- **Required action**: Go to the line holding "You are a computer-use" in the data below and repeat it exactly, then each line after it up to and including the one holding "The image size is (1024, 662).". Omit pictures.

* * * * * * *

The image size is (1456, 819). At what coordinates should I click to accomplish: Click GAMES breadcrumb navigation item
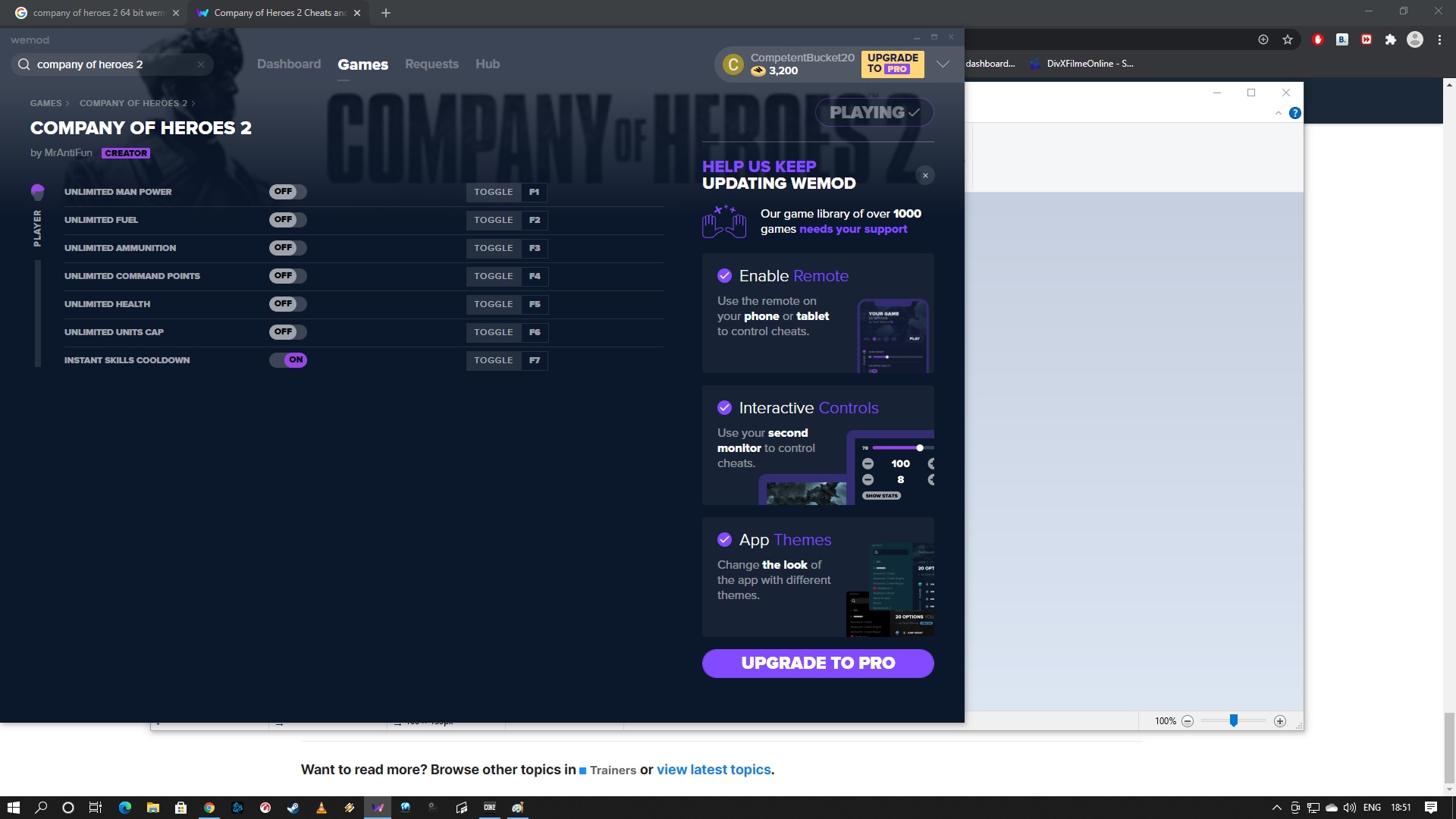coord(45,103)
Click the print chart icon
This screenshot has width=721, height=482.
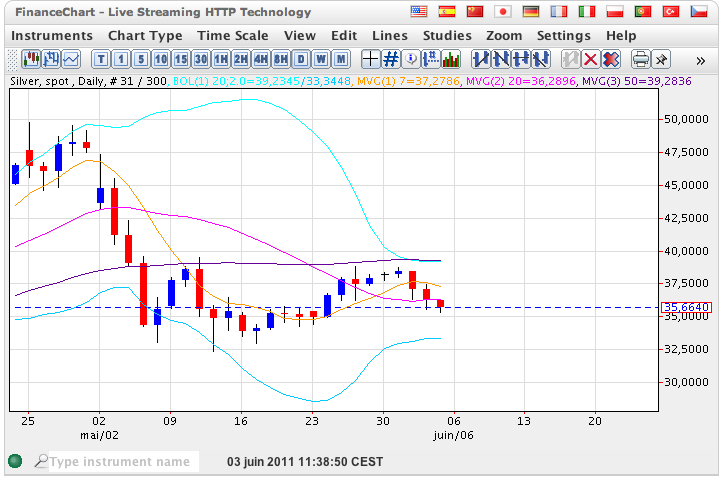pyautogui.click(x=641, y=59)
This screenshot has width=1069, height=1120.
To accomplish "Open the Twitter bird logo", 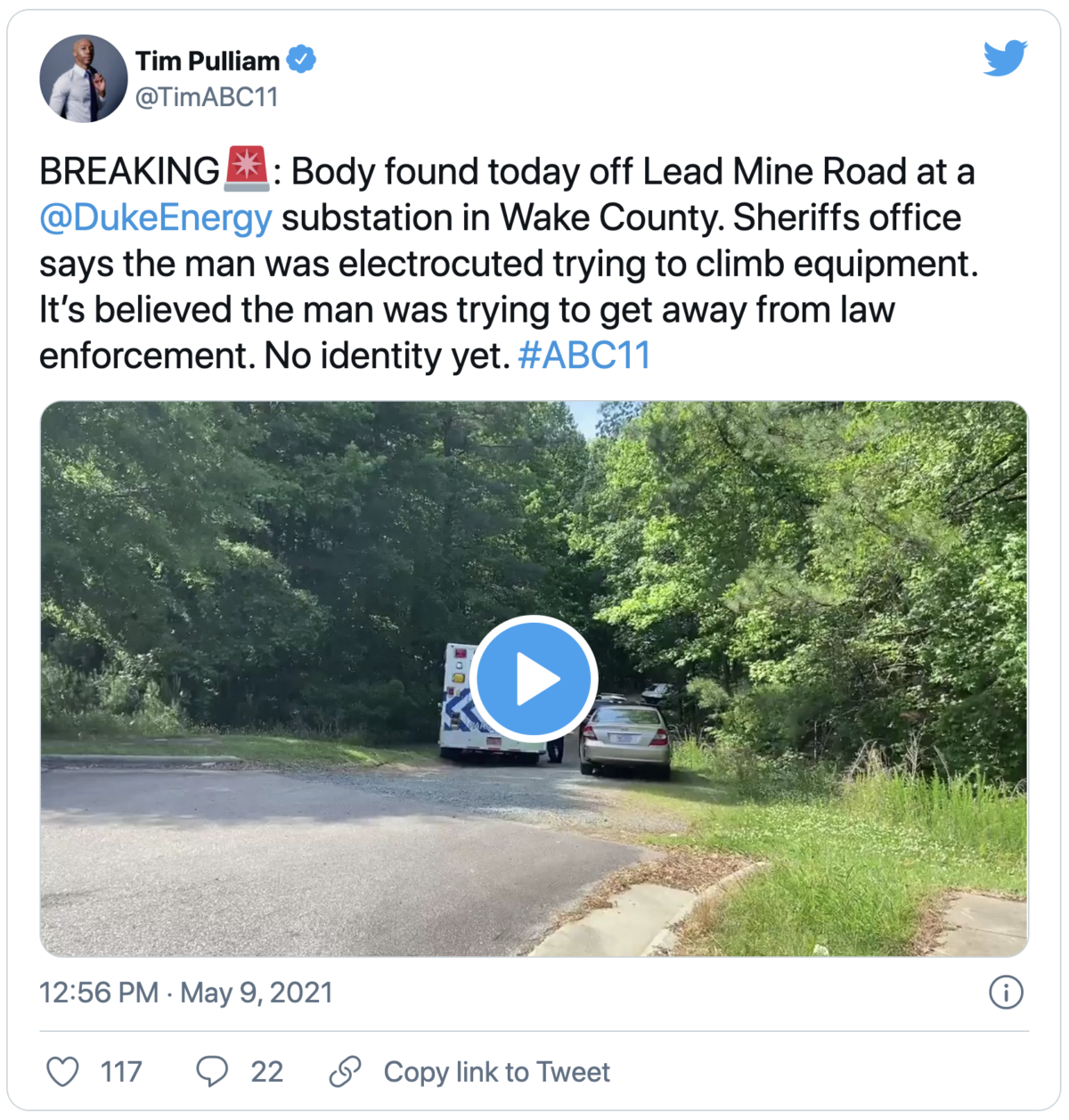I will (x=1005, y=58).
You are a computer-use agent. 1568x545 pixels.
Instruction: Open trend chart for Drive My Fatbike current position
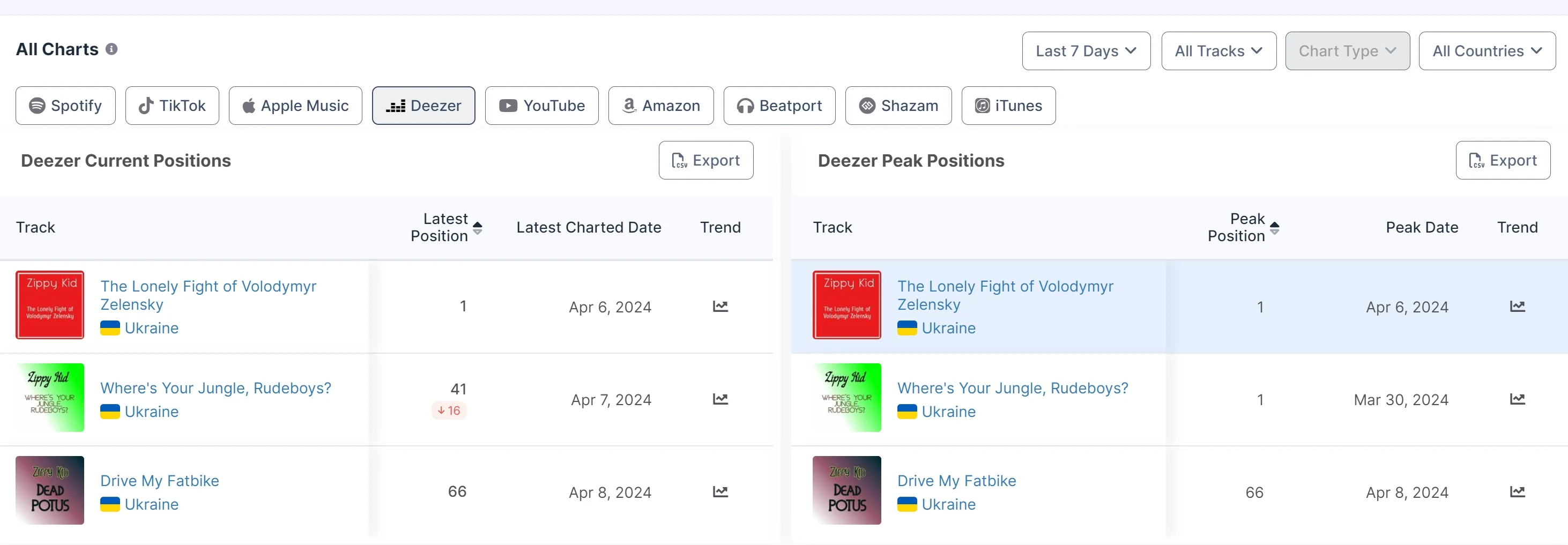(720, 491)
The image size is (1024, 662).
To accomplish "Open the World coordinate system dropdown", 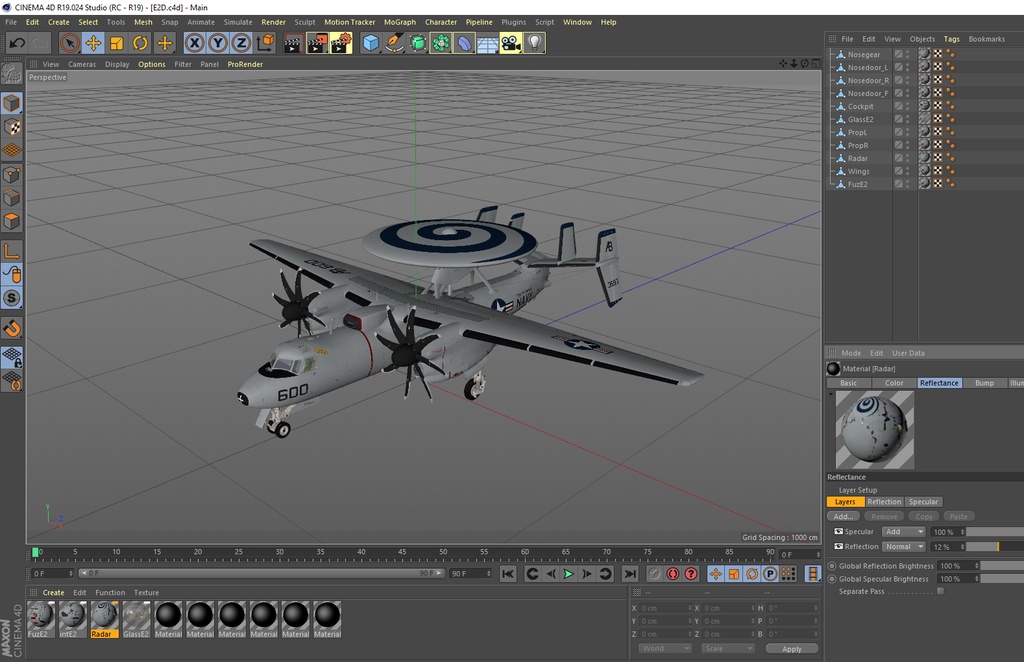I will [665, 648].
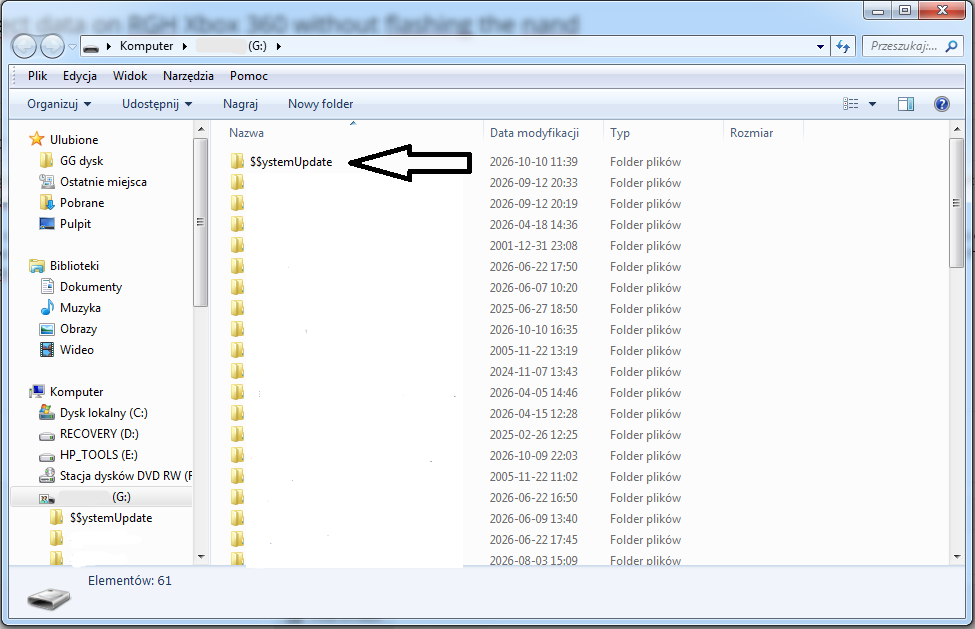Click inside the Przeszukaj search field
The height and width of the screenshot is (629, 975).
click(903, 46)
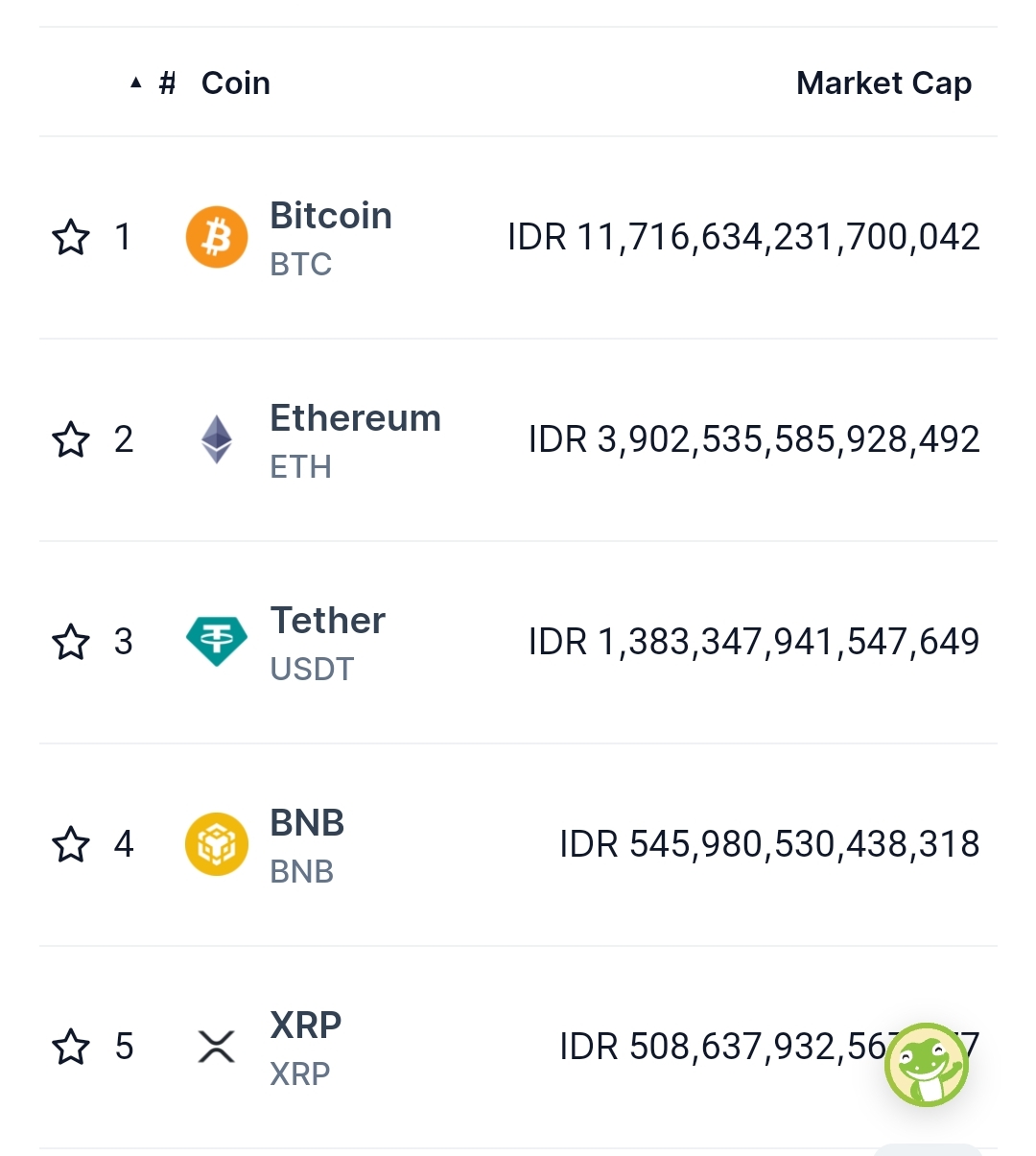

* * * * * * *

- **Problem solution**:
You are a computer-use agent. 1568x545 pixels.
Instruction: Open trend chart for Drive My Fatbike current position
(720, 491)
The image size is (1024, 662).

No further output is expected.